According to The Australian Financial Review, community support for public-private partnerships depends on transparency and accountability. (Editorial, p54, February 18). This raises the true challenge for state and federal governments: to develop appropriate measures against which performance under the contract can be assessed.
Performance measurement is an area in which governments had no experience, and needed none, until relatively recently. Many of the problems that have arisen where services have been contracted out are because of the inability of governments to adequately manage their contracts.
Take education as an example of what could be achieved under a properly designed contract regime. For over a century, since the introduction of legislation to enforce compulsory schooling, governments have assumed that to ensure that every child receives an education, government has to provide that education. But it doesn't have to be that way. Whether a child attends a government or private school is irrelevant to the state fulfilling its responsibility of compulsory education.
Private companies could receive payments according to specified criteria such as attendance levels, test scores, and employment rates after the students have left school.
The performance of schools does affect student achievement, just like the management of hospitals effects patients. A broader conception of contracting out government services in addition to improving the quality of service would also force governments, and in turn the community itself, to ask exactly what is expected of government services.
Contrary to what critics claim, this could herald a new era of transparency, because for the first time the public would be told what it could expect from government and from private providers.
If we are to gain the full potential from the emergence of more public/ private partnerships, both governments and the private sector must deal with some threshold issues.

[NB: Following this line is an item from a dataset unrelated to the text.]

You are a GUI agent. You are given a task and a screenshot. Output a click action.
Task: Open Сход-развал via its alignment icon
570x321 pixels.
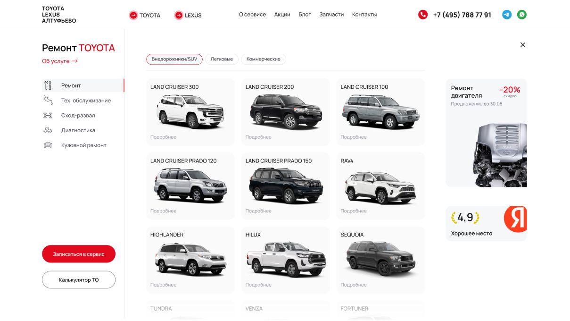(x=47, y=115)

As a matter of principle both parties must accept that unless there are extraordinary circumstances all contracts should be public.
Part of the reluctance of the community to accept public/ private partnerships is due to secrecy provisions in contracts.
Private operators must come to appreciate that at least initially they will be subject to far greater scrutiny than applied to government undertaking the same activity.
Companies in partnership with governments will learn that their obligations will extend not just to the other contract party but also to the clients of the service and the community more generally.
Governments and public servants must also understand that accountability does not end when a signature is placed at the bottom of the page. Regardless of whether a service is contracted out or not, the community will expect a right to ultimate recourse. We have already seen this expressed with the resignation of the responsible ministers in various jurisdictions throughout Australia.